→ **Problem requirements**
Write down every entry below once more, exactly.

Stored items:
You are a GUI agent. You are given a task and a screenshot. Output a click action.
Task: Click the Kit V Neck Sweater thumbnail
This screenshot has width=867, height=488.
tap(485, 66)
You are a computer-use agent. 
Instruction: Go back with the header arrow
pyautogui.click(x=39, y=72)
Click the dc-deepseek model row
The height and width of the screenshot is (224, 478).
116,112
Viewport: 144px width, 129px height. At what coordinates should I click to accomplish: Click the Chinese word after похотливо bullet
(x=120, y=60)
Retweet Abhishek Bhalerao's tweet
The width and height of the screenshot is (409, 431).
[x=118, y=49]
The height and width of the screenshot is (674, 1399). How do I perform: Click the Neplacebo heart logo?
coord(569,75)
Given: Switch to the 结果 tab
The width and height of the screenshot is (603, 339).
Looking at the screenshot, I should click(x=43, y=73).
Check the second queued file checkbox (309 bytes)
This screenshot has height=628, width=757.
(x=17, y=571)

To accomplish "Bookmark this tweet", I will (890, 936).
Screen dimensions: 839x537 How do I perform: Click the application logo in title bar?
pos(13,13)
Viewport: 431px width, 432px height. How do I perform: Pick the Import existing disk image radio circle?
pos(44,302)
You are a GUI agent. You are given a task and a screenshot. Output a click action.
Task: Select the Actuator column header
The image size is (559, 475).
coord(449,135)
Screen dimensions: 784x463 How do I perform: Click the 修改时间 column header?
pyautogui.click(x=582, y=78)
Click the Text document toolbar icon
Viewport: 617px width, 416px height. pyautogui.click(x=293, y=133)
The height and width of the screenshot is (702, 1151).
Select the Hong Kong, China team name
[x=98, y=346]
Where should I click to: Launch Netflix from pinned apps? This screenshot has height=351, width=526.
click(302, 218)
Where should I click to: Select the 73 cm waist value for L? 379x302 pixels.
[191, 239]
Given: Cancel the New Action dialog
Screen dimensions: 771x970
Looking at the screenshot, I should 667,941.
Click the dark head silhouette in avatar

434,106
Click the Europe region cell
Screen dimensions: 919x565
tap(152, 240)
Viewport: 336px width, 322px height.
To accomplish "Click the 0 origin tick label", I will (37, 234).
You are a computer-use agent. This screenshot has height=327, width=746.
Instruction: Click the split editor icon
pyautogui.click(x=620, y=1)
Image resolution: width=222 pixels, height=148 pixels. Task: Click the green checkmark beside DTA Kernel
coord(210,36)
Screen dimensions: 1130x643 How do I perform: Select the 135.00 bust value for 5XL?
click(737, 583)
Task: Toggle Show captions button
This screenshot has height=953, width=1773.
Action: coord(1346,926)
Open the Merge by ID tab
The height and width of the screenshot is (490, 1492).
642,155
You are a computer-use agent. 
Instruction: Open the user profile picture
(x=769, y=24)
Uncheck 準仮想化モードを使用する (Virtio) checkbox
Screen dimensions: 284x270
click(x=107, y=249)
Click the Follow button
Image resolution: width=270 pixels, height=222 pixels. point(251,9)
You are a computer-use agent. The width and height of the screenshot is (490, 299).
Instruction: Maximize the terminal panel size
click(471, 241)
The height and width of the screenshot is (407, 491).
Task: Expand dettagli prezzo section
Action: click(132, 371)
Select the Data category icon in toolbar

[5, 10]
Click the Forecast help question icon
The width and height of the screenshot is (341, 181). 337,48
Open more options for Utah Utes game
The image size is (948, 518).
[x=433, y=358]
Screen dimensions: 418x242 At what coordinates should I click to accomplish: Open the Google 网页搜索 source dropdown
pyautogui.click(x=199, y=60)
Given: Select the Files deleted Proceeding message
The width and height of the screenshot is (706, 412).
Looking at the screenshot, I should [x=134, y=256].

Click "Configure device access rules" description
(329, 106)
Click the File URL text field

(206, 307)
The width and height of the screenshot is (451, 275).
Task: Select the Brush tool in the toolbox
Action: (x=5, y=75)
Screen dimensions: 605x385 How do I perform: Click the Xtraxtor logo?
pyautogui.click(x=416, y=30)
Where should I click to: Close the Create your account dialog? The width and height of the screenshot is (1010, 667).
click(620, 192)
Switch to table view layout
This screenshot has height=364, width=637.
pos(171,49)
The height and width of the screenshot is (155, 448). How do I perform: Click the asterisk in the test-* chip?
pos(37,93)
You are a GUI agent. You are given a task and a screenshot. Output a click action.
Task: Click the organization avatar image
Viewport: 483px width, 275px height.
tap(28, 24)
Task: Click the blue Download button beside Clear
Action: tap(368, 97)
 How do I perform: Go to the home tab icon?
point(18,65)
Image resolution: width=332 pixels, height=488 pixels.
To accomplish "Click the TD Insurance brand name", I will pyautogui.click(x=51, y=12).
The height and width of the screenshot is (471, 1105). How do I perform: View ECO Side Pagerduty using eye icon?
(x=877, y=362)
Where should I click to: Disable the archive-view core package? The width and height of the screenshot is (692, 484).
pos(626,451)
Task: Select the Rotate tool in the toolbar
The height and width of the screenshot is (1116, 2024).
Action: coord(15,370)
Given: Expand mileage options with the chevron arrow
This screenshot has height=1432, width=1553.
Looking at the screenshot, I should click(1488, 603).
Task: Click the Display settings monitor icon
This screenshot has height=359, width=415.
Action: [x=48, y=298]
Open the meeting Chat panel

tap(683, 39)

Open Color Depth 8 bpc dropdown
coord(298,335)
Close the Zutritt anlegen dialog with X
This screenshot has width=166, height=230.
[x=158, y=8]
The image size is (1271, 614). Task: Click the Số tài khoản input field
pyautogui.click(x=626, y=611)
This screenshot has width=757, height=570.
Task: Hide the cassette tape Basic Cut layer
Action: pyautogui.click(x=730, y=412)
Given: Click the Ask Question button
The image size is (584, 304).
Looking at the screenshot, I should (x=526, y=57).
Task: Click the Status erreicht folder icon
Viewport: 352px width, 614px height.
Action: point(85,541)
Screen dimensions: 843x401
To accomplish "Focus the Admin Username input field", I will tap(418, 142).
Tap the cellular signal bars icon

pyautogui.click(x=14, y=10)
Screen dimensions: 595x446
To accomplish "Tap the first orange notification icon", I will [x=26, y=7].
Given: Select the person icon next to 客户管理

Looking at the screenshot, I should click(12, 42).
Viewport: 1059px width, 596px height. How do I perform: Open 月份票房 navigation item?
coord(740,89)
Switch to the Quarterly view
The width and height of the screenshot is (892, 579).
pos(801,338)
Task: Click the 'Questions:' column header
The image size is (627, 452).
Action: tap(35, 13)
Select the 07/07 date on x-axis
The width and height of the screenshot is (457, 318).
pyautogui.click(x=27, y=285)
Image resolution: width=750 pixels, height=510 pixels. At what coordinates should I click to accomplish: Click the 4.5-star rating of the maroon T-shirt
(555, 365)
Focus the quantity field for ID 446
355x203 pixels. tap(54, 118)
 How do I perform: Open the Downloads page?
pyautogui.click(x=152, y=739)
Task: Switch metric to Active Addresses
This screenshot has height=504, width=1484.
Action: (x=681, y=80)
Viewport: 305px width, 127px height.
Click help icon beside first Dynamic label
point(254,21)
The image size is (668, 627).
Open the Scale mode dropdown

→ **Solution**
You are a GUI agent. You are given a task and a screenshot. Output a click action.
Task: Click the Kit V Neck Sweater thumbnail
This screenshot has width=867, height=488.
tap(485, 66)
You are a computer-use agent. 
Instruction: Go back with the header arrow
pyautogui.click(x=39, y=72)
Click the dc-deepseek model row
The height and width of the screenshot is (224, 478).
116,112
Viewport: 144px width, 129px height. At what coordinates should I click to accomplish: Click the Chinese word after похотливо bullet
(x=120, y=60)
Retweet Abhishek Bhalerao's tweet
The width and height of the screenshot is (409, 431).
[x=118, y=49]
The height and width of the screenshot is (674, 1399). How do I perform: Click the Neplacebo heart logo?
coord(569,75)
Given: Switch to the 结果 tab
The width and height of the screenshot is (603, 339).
Looking at the screenshot, I should click(x=43, y=73).
Check the second queued file checkbox (309 bytes)
This screenshot has height=628, width=757.
(x=17, y=571)

To accomplish "Bookmark this tweet", I will (890, 936).
Screen dimensions: 839x537 How do I perform: Click the application logo in title bar?
pos(13,13)
Viewport: 431px width, 432px height. How do I perform: Pick the Import existing disk image radio circle?
pos(44,302)
You are a GUI agent. You are given a task and a screenshot. Output a click action.
Task: Select the Actuator column header
The image size is (559, 475).
coord(449,135)
Screen dimensions: 784x463 How do I perform: Click the 修改时间 column header?
pyautogui.click(x=582, y=78)
Click the Text document toolbar icon
Viewport: 617px width, 416px height. pyautogui.click(x=293, y=133)
The height and width of the screenshot is (702, 1151).
Select the Hong Kong, China team name
[x=98, y=346]
Where should I click to: Launch Netflix from pinned apps? This screenshot has height=351, width=526.
click(302, 218)
Where should I click to: Select the 73 cm waist value for L? 379x302 pixels.
[191, 239]
Given: Cancel the New Action dialog
Screen dimensions: 771x970
Looking at the screenshot, I should 667,941.
Click the dark head silhouette in avatar

434,106
Click the Europe region cell
Screen dimensions: 919x565
tap(152, 240)
Viewport: 336px width, 322px height.
To accomplish "Click the 0 origin tick label", I will (37, 234).
You are a computer-use agent. This screenshot has height=327, width=746.
Instruction: Click the split editor icon
pyautogui.click(x=620, y=1)
Image resolution: width=222 pixels, height=148 pixels. Task: Click the green checkmark beside DTA Kernel
coord(210,36)
Screen dimensions: 1130x643 How do I perform: Select the 135.00 bust value for 5XL?
click(737, 583)
Task: Toggle Show captions button
This screenshot has height=953, width=1773.
Action: coord(1346,926)
Open the Merge by ID tab
The height and width of the screenshot is (490, 1492).
642,155
You are a computer-use agent. 
Instruction: Open the user profile picture
(x=769, y=24)
Uncheck 準仮想化モードを使用する (Virtio) checkbox
Screen dimensions: 284x270
click(x=107, y=249)
Click the Follow button
Image resolution: width=270 pixels, height=222 pixels. point(251,9)
You are a computer-use agent. The width and height of the screenshot is (490, 299).
Instruction: Maximize the terminal panel size
click(471, 241)
The height and width of the screenshot is (407, 491).
Task: Expand dettagli prezzo section
Action: click(132, 371)
Select the Data category icon in toolbar

[5, 10]
Click the Forecast help question icon
The width and height of the screenshot is (341, 181). 337,48
Open more options for Utah Utes game
The image size is (948, 518).
[x=433, y=358]
Screen dimensions: 418x242 At what coordinates should I click to accomplish: Open the Google 网页搜索 source dropdown
pyautogui.click(x=199, y=60)
Given: Select the Files deleted Proceeding message
The width and height of the screenshot is (706, 412).
Looking at the screenshot, I should [x=134, y=256].

Click "Configure device access rules" description
(329, 106)
Click the File URL text field

(206, 307)
The width and height of the screenshot is (451, 275).
Task: Select the Brush tool in the toolbox
Action: (x=5, y=75)
Screen dimensions: 605x385 How do I perform: Click the Xtraxtor logo?
pyautogui.click(x=416, y=30)
Where should I click to: Close the Create your account dialog? The width and height of the screenshot is (1010, 667).
click(620, 192)
Switch to table view layout
This screenshot has height=364, width=637.
pos(171,49)
The height and width of the screenshot is (155, 448). How do I perform: Click the asterisk in the test-* chip?
pos(37,93)
You are a GUI agent. You are given a task and a screenshot. Output a click action.
Task: Click the organization avatar image
Viewport: 483px width, 275px height.
tap(28, 24)
Task: Click the blue Download button beside Clear
Action: tap(368, 97)
 How do I perform: Go to the home tab icon?
point(18,65)
Image resolution: width=332 pixels, height=488 pixels.
To accomplish "Click the TD Insurance brand name", I will pyautogui.click(x=51, y=12).
The height and width of the screenshot is (471, 1105). How do I perform: View ECO Side Pagerduty using eye icon?
(x=877, y=362)
Where should I click to: Disable the archive-view core package? The width and height of the screenshot is (692, 484).
pos(626,451)
Task: Select the Rotate tool in the toolbar
The height and width of the screenshot is (1116, 2024).
Action: coord(15,370)
Given: Expand mileage options with the chevron arrow
This screenshot has height=1432, width=1553.
Looking at the screenshot, I should click(1488, 603).
Task: Click the Display settings monitor icon
This screenshot has height=359, width=415.
Action: [x=48, y=298]
Open the meeting Chat panel

tap(683, 39)

Open Color Depth 8 bpc dropdown
coord(298,335)
Close the Zutritt anlegen dialog with X
This screenshot has width=166, height=230.
[x=158, y=8]
The image size is (1271, 614). Task: Click the Số tài khoản input field
pyautogui.click(x=626, y=611)
This screenshot has width=757, height=570.
Task: Hide the cassette tape Basic Cut layer
Action: pyautogui.click(x=730, y=412)
Given: Click the Ask Question button
The image size is (584, 304).
Looking at the screenshot, I should (x=526, y=57).
Task: Click the Status erreicht folder icon
Viewport: 352px width, 614px height.
Action: point(85,541)
Screen dimensions: 843x401
To accomplish "Focus the Admin Username input field", I will tap(418, 142).
Tap the cellular signal bars icon

pyautogui.click(x=14, y=10)
Screen dimensions: 595x446
To accomplish "Tap the first orange notification icon", I will [x=26, y=7].
Given: Select the person icon next to 客户管理

Looking at the screenshot, I should click(12, 42).
Viewport: 1059px width, 596px height. How do I perform: Open 月份票房 navigation item?
coord(740,89)
Switch to the Quarterly view
The width and height of the screenshot is (892, 579).
pos(801,338)
Task: Click the 'Questions:' column header
The image size is (627, 452).
Action: tap(35, 13)
Select the 07/07 date on x-axis
The width and height of the screenshot is (457, 318).
pyautogui.click(x=27, y=285)
Image resolution: width=750 pixels, height=510 pixels. At what coordinates should I click to accomplish: Click the 4.5-star rating of the maroon T-shirt
(555, 365)
Focus the quantity field for ID 446
355x203 pixels. tap(54, 118)
 How do I perform: Open the Downloads page?
pyautogui.click(x=152, y=739)
Task: Switch metric to Active Addresses
This screenshot has height=504, width=1484.
Action: (x=681, y=80)
Viewport: 305px width, 127px height.
Click help icon beside first Dynamic label
point(254,21)
The image size is (668, 627).
Open the Scale mode dropdown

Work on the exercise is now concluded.